Problem description: Copy each line below containing "Given".

Data shown:

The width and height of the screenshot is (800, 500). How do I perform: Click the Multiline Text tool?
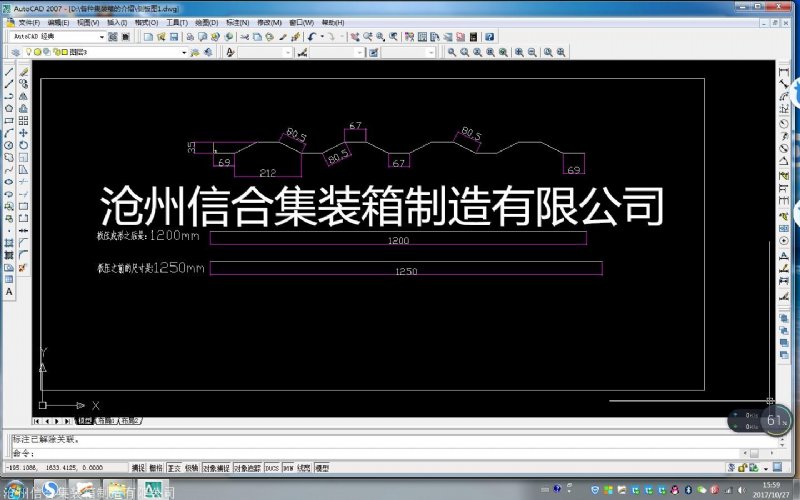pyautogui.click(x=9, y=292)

...

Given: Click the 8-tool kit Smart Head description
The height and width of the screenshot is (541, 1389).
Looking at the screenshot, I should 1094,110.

* * *

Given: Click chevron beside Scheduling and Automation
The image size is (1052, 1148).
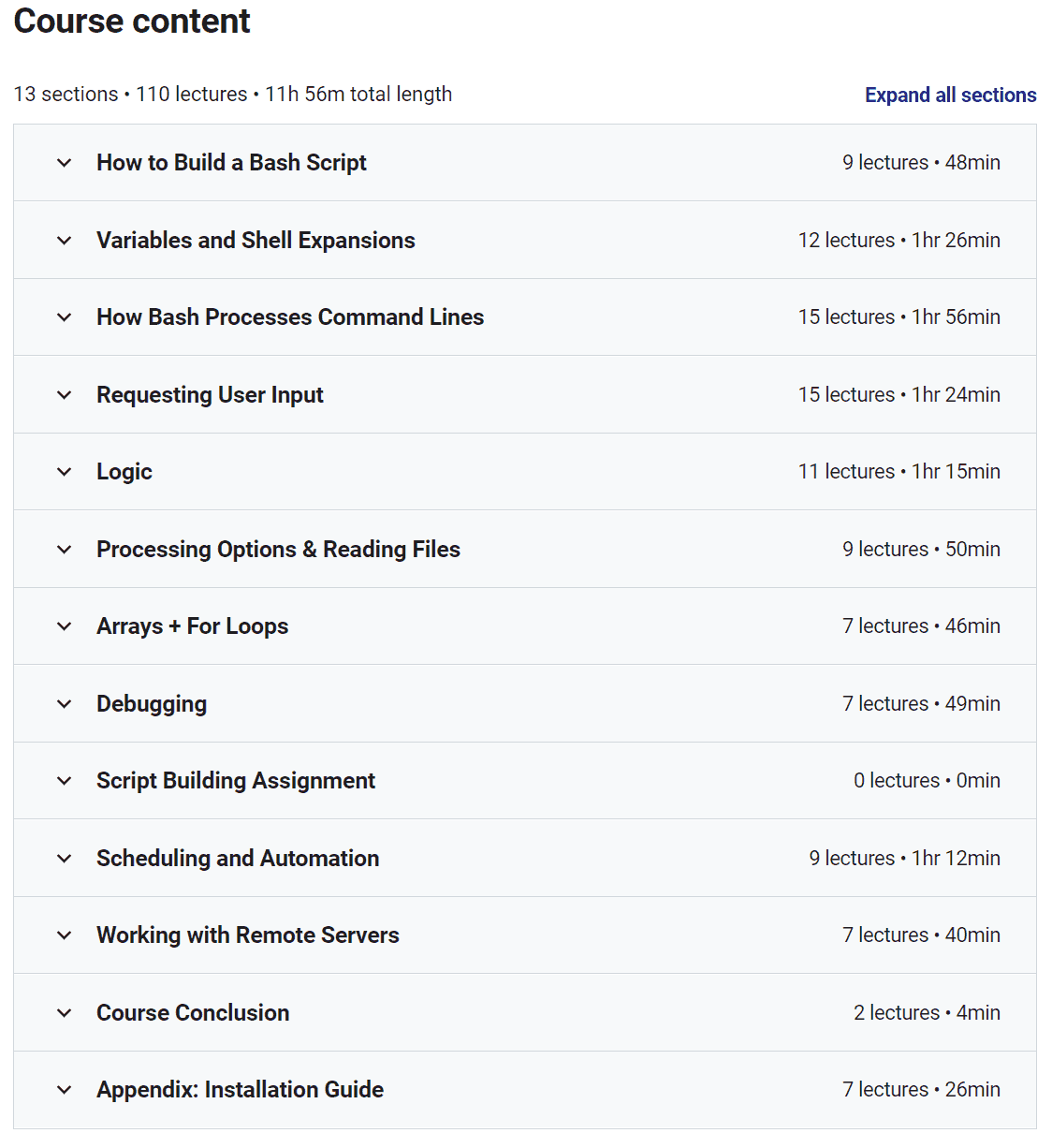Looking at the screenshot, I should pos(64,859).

Finished task:
Given: Click the 8-tool kit Smart Head description
Given: Click chevron beside Scheduling and Automation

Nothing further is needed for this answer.